Stanley J. Watowich, Ph.D., Associate Professor
Students and post-docs in my laboratory are (1) studying the structure and assembly of RNA enveloped viruses, (2) working to discover of novel drugs and drug targets to combat infectious diseases, and (3) constructing a quantitative mechanistic model to completely describe receptor tyrosine kinase activation and signaling. Unifying these projects is a desire to understand the structural and biophysical principles that regulate complex biomolecular interactions, and to predictably modulate those interactions responsible for disease states. Progress towards these ends is achieved from combining structural, biochemical, biophysical, genomic, proteomic, and molecular biology approaches.
Assembly of alphavirus nucleocpasid from structured RNA and capsid protein.
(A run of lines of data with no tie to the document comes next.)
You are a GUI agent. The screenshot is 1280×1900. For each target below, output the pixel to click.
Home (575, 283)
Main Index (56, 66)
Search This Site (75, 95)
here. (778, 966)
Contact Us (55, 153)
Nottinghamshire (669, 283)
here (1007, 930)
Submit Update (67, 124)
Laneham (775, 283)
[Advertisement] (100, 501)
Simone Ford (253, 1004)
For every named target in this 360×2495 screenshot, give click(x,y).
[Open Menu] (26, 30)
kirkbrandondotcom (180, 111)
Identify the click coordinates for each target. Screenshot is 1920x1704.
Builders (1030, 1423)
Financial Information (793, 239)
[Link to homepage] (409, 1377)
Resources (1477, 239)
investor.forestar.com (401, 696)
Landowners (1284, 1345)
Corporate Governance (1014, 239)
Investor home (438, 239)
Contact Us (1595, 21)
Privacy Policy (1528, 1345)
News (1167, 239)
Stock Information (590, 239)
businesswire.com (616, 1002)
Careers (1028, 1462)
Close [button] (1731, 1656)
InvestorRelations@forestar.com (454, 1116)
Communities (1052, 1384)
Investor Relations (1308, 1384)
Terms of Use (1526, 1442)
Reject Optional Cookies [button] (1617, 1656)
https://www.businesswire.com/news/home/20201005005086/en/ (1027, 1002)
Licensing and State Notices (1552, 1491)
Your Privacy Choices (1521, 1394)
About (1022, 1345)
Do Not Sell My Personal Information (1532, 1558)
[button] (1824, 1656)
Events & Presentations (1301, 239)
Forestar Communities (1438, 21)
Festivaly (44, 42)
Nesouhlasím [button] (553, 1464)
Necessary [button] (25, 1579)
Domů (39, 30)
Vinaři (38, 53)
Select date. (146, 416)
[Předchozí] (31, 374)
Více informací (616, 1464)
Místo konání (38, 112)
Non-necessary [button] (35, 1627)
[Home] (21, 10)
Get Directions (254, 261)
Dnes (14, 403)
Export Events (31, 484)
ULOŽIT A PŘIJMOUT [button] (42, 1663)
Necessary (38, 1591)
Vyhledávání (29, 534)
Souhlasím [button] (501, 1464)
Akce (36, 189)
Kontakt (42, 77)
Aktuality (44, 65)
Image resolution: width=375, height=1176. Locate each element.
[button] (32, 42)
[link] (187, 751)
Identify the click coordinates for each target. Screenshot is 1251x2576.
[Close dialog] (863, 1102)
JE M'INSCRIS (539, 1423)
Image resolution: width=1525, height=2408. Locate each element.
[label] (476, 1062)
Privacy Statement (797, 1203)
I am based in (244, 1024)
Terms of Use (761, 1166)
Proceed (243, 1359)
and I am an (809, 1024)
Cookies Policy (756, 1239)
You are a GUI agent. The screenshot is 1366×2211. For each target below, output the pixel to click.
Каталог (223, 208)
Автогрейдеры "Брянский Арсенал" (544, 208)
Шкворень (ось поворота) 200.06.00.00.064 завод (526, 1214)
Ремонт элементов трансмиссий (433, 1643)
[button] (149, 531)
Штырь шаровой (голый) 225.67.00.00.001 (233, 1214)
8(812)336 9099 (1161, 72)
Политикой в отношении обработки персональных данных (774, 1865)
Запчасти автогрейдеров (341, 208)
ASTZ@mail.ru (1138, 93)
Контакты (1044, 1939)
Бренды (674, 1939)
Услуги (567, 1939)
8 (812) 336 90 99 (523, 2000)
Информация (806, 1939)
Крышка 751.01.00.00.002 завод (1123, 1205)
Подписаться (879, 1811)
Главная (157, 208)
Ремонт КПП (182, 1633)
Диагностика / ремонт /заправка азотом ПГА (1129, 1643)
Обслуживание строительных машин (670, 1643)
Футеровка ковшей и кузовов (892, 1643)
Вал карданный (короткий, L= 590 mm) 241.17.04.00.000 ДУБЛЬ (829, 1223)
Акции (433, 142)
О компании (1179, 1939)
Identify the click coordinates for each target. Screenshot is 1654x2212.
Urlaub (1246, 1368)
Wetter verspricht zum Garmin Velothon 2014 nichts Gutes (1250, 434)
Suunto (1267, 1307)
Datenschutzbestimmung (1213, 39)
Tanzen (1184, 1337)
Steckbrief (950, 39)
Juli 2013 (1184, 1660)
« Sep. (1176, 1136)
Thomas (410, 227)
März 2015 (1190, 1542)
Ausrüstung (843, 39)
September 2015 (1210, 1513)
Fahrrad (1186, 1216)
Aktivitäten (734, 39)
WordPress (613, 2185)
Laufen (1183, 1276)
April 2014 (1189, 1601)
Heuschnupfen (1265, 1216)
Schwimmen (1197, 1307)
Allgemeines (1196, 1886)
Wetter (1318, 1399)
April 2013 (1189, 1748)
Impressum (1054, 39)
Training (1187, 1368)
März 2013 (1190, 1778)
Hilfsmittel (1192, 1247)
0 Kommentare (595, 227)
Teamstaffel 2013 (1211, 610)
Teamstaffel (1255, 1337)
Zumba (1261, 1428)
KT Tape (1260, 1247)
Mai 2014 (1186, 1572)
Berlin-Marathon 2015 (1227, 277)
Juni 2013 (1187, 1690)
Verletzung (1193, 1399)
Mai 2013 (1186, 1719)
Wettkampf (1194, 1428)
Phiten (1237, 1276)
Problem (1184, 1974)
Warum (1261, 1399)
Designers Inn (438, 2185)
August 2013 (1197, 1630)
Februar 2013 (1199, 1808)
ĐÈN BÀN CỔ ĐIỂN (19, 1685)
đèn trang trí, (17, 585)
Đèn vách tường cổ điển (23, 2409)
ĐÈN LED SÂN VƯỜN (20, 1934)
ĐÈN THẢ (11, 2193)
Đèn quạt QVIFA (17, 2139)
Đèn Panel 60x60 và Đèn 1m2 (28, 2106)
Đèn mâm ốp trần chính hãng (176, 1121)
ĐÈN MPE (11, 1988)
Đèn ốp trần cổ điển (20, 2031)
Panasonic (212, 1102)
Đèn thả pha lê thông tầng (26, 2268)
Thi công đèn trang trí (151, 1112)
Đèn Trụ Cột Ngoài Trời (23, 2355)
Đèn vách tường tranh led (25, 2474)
(1) We have determined the structure of the capsid protein of Venezuelan equine encephalitis virus (family: Togaviridae) and are characterizing the structural transitions that occur during the assembly and disassembly of this enveloped ssRNA virus. The kinetics of virus assembly are being investigated through the use of a reconstituted in vitro assembly system. In addition, we are studying the structure, function, and assembly of the core and envelope proteins from hepatitis C virus. This integrated information will be used to efficiently screen combinatorial libraries as part of our structure-based drug design program to develop agents to inhibit viral assembly and cell-surface attachment.
(2) Current approaches to developing antipathogen therapeutics are extremely costly and time-consuming, but rarely successful. To address this problem, we have implemented a Functional Phenotype screening technology to rapidly identify novel drug leads and drug targets to combat infectious pathogens. Using a variety of proprietary cell-based combinatorial libraries, we have successfully generated independent cell lines that resist anthrax toxin and all tested alphaviruses. Detailed differential genomic, proteomic and transgenic analysis of these discretely modified cells is used to identify and validate critical antipathogen targets and pathways. When fully deployed, this technology, together with our new BSL-4 biocontainment laboratories, can be mobilized to rapidly identify validated drug leads and targets for most BWT and emerging/reemerging pathogens.
In addition to our holistic Functional Phenotype filtering approach, we are extending traditional computer-based drug discovery approaches to identify compounds with antiviral activity in cell culture and animal models. We use a synergistic combination of high-throughput in vitro and in silico screening, X-ray crystallography, homology modeling, and novel bioavailability filters, to identify compounds that effectively disrupt alphavirus (e.g., Venezuelan equine encephalitis virus) and flavivirus (e.g., dengue and West Nile viruses) replication in vivo.
(3) We are investigating the conformational and thermodynamic changes responsible for the activation and signaling of cell-surface receptor tyrosine kinases (RTKs). For these studies we have developed soluble molecules that mimic the activated c-MET RTK, a proto-oncoprotein implicated in tumorogenesis and metastasis. This reconstituted system is amenable to X-ray crystallographic and biochemical studies. Significantly, we have measured the thermodynamic and kinetic changes that accompany receptor oligomerization. This biochemical data has been incorporated into a detailed quantitative model that explains how oligomerization facilitates RTK activation and signaling. In addition, our soluble c-MET RTK is a target for in vitro and computer-based drug discovery studies that are looking to find inhibitors of receptor phosphorylation, and thus may serve as anti-metastasis agents.